15.3947 · Interpellation · 2015-09-24
Département de justice et police
Liquidé
Wortlaut
Il y quelques années, le Conseil fédéral a évoqué la question d'une surveillance des organisations d'aide au suicide mais a finalement décidé d'y renoncer. Bien que ces organisations ne fassent plus la une de l'actualité et qu'elles soient plutôt bien perçues dans l'opinion publique, on entend ou on lit régulièrement qu'elles s'enrichissent en violation des dispositions du Code pénal. Par ailleurs, leur nombre ne cesse d'augmenter.
Partant de ce constat, je prie le Conseil fédéral de répondre aux questions suivantes :
1. Connaît-il toutes les organisations d'aide au suicide actives en Suisse ?
2. Ces organisations ont souvent le statut d'association, autrement dit tous les montants facturés ne sont pas présentés aux membres de l'association. N'existe-t-il aucune disposition légale prescrivant l'obligation de présenter la totalité des comptes ?
3. Comment le respect de la loi peut-il être assuré sachant qu'aucune autorité officielle ne peut vérifier la véracité des comptes de ces organisations ?
4. Le Conseil fédéral serait-il disposé à instituer une surveillance financière sur ces associations afin de garantir que l'assistance au suicide soit désintéressée ?
Stellungnahme des Bundesrates
Après avoir étudié la question en profondeur, le Conseil fédéral a renoncé en 2011 à réglementer le domaine de l'assistance organisée au suicide, concluant que les moyens légaux à disposition permettaient de repérer et de prévenir les abus. Il a décidé dans le même temps d'investir dans la prévention du suicide et les soins palliatifs, dans le but de renforcer le droit à l'autodétermination.
L'assistance organisée au suicide est encadrée par des limites claires, notamment l'interdiction absolue de prendre la vie d'autrui (art. 111s. et 114 du Code pénal) et le caractère punissable de l'assistance au suicide lorsque l'auteur est poussé par un mobile égoïste, en particulier des motivations pécuniaires (art. 115 du Code pénal). Lorsqu'ils examinent des patients qui veulent mettre fin à leur vie et leur prescrivent du pentobarbital de sodium, les médecins sont tenus de respecter la loi sur les stupéfiants et la loi sur les produits thérapeutiques.
1. Le Conseil fédéral prend connaissance des activités des organisations d'assistance au suicide par les mêmes canaux que le grand public, c'est-à-dire principalement par les médias et les revues spécialisées. Il connaît l'essentiel des organisations, mais ne saurait exclure qu'il n'est pas connaissance de l'existence de quelques petites organisations encore récentes et peu visibles.
2. Selon l'art. 64, al. 1, du Code civil, l'assemblée générale est le pouvoir suprême de l'association.
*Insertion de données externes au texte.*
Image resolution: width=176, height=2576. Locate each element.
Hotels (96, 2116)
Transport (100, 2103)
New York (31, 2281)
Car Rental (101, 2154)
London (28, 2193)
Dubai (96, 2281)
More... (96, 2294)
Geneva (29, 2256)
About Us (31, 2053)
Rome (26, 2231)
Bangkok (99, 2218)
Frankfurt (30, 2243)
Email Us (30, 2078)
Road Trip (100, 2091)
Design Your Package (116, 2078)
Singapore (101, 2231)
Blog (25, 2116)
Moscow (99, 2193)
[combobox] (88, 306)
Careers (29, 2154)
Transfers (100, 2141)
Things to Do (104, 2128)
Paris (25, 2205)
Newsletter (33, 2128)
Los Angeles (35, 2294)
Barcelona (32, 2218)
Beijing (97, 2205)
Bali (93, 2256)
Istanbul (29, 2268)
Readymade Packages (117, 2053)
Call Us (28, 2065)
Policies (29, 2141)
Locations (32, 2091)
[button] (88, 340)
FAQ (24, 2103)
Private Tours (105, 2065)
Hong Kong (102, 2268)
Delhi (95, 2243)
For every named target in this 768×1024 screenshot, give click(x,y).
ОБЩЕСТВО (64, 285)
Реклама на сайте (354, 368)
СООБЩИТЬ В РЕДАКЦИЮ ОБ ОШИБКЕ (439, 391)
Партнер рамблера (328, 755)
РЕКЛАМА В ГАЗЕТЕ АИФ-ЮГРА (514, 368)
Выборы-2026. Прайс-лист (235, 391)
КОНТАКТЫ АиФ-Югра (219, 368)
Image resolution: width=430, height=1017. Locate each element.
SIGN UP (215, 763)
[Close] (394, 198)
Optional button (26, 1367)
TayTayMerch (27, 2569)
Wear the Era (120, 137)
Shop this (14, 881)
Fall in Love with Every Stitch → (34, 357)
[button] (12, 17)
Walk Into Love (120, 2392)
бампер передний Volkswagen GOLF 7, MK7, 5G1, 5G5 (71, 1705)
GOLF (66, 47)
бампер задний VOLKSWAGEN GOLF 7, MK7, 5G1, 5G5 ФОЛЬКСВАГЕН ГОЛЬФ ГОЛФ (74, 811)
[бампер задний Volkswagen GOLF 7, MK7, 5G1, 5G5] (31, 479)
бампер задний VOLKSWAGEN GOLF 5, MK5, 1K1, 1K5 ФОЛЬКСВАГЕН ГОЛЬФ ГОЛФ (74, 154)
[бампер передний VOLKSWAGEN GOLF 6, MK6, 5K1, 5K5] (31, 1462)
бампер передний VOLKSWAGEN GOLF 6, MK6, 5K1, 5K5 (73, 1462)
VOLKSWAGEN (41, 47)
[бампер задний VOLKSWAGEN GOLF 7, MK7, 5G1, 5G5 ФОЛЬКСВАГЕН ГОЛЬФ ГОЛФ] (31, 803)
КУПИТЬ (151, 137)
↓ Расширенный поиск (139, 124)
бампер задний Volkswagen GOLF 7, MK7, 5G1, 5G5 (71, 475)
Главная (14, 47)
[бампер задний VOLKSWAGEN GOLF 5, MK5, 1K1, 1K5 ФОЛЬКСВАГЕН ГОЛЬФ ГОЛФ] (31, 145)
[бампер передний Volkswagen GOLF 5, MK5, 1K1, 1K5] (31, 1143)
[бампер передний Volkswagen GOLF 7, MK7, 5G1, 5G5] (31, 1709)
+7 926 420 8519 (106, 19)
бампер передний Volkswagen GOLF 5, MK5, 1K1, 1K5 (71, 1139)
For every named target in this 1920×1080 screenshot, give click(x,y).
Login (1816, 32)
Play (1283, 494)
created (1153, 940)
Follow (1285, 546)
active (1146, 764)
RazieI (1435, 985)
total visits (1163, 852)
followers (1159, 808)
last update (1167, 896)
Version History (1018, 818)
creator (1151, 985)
Tous les autres organes ont le devoir de lui fournir des informations et de lui rendre compte. En conséquence, l'assemblée générale ne peut exercer efficacement sa fonction de surveillance financière que si le comité lui présente des comptes établis en bonne et due forme. Elle doit chaque année contrôler la situation financière de l'association et dans ce cadre avaliser le bilan, donner décharge ou rejeter les comptes. Les membres de l'association peuvent poser des questions avant ou pendant l'assemblée générale s'ils ont des doutes sur le bilan.
3. Tout suicide assisté constitue en soi un décès dans des circonstances extraordinaires, qui requiert des investigations de la part des autorités de poursuite pénale pour vérifier si les limites juridiques mentionnées plus haut ont bien été respectées. En présence d'indices tendant à démontrer que tel n'est pas le cas, il faudra, au cours des investigations et de l'instruction pénale, passer à la loupe les flux financiers entre le patient et l'organisation et entre le patient et les responsables de l'organisation.
4. Le Conseil fédéral est résolument d'avis que les dispositions en vigueur suffisent à vérifier l'existence de mobiles égoïstes et en particulier de motivations pécuniaires au sein des organisations d'assistance au suicide. Il appartient aux autorités de poursuite pénale de contrôler rigoureusement que ces dispositions soient appliquées comme il se doit.
Le Conseil fédéral considère qu'il n'est pas nécessaire ni approprié d'instituer une surveillance financière sur les organisations d'assistance au suicide. Le Conseil fédéral rappelle qu'il ne voudrait pas, en instaurant des règles en matière de surveillance, donner l'impression que l'État délivre un label de qualité aux organisations.
Réponse du Conseil fédéral.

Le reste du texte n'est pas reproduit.